The age of Data Product Managers: How to prepare!

Lucas Fonseca Navarro
The Startup
8 min readDec 20, 2019

--

Do you think the role of a product manager is on the rise in today’s market around the world? They sure are! Vacancies have been growing exponentially and in the other hand it’s difficult to find professionals to fill them (even with exorbitant salaries). What if I say that’s a role that that even more requested? This role is what I call a Data Product Manager, a professional who, in addition to the product, have advanced knowledge of Data Science — nowadays this is a huge opportunity!

The main fuel for statistical & machine learning models — that underpins a huge variety of products — Data is growing more important to businesses every day. Whether it’s to personalization of user experience (Netflix, Spotify, Youtube), recommending relevant products to increase sales (Amazon, Wallmart), or analyzing how much credit to assign to a customer (Any Fintech), there are applications for virtually every technology company. As a result, there was an increase in the number of professionals who built these products (the Data Scientists), and of course, the need arose for qualified product managers to lead these teams.

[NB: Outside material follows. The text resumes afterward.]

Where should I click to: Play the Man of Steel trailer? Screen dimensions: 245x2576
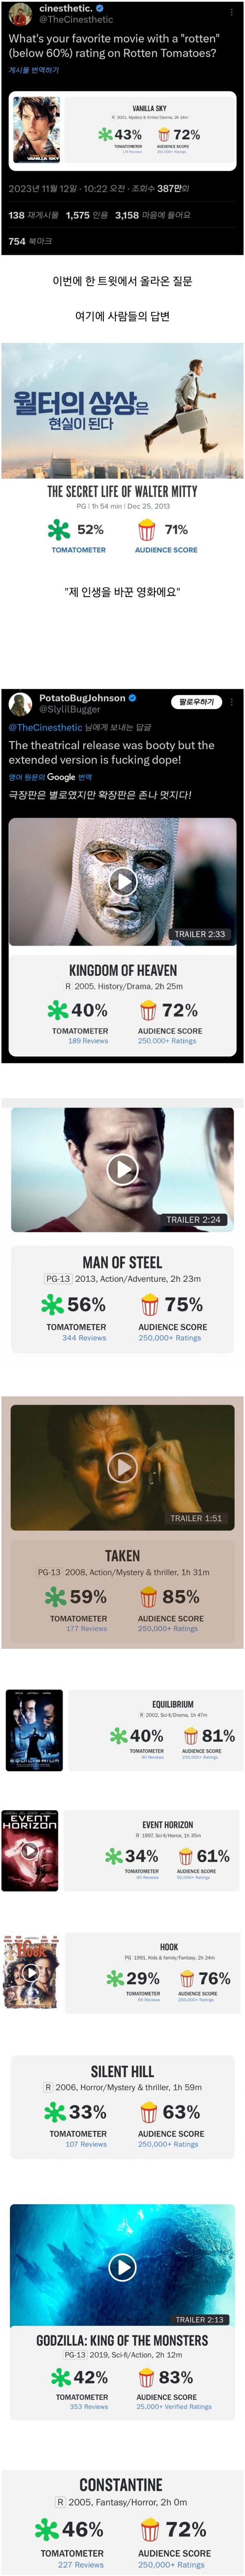point(122,1168)
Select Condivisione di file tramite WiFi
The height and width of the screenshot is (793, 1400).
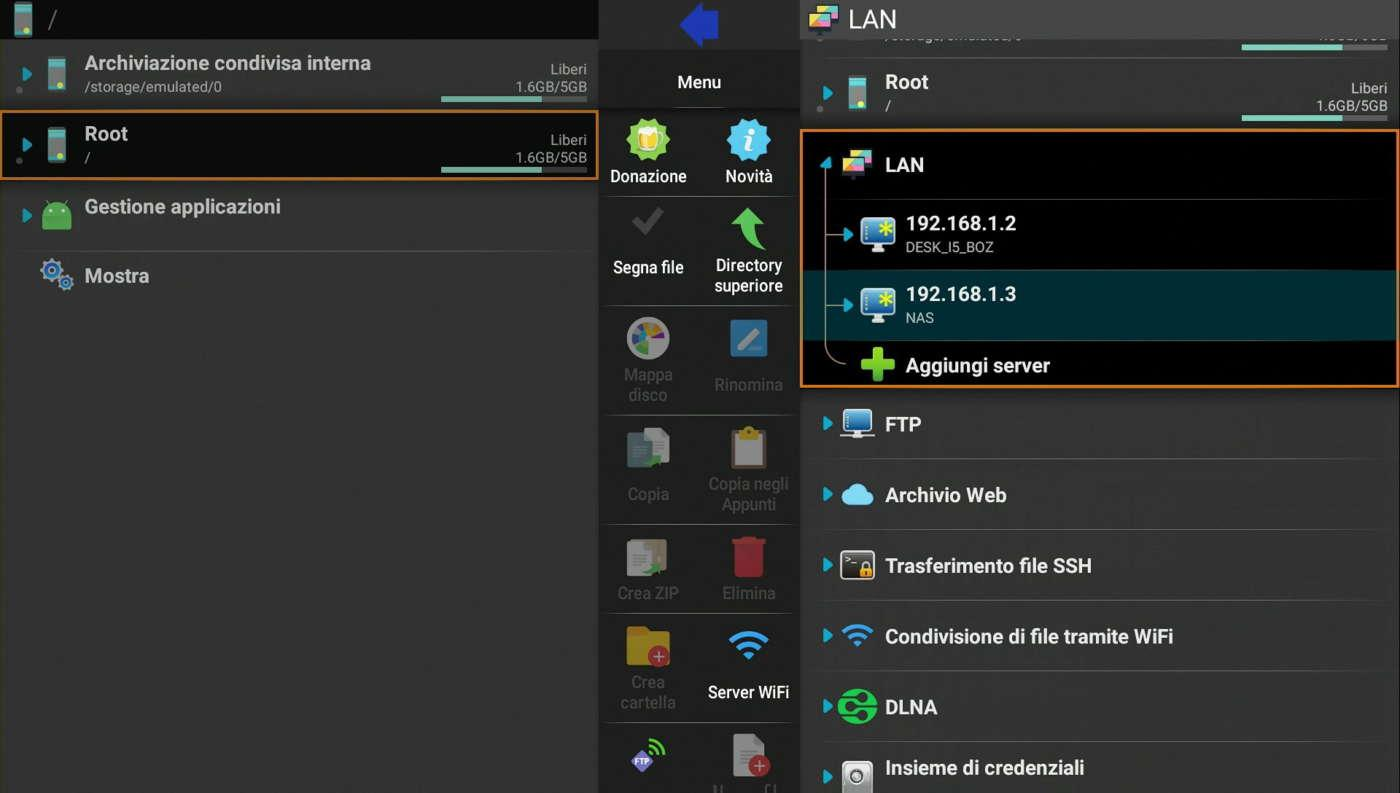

The Data Product Manager was born! In addition to the skills of a regular PM, he needs advanced soft-skills to handle more senior teams — this professionals are very different to other developers — and a little bit of technical Data Science expertise to deal with the evolution of your product within your team. I was lucky enough to joint this movement early in my career and that was definitely what allowed me to grow so fast!

My personal journey as a Data Product Manager

I started my career on the other side of the coin, as a Data Scientist, while finishing a masters degree with a specialization in Machine Learning — I was developing data products at GetNinjas. At certain point we decided to create a multidisciplinary team focused on building data products and as I had interest and aptitude for the product area, I became the product manager of this data team. At this moment I started my role as Data Product Manager.

Right off the bat I discovered that the daily routine of this newly formed team would be very different from other product development teams. Data products have a different life cycle with different steps and rhythm, problems have a different nature, scientists have their own characteristics, everything changed! My technical data skills combined with my facilitator skills have proven to be an extremely powerful combination for leading the team, and together we have been able to deliver results at incredible speed for the company.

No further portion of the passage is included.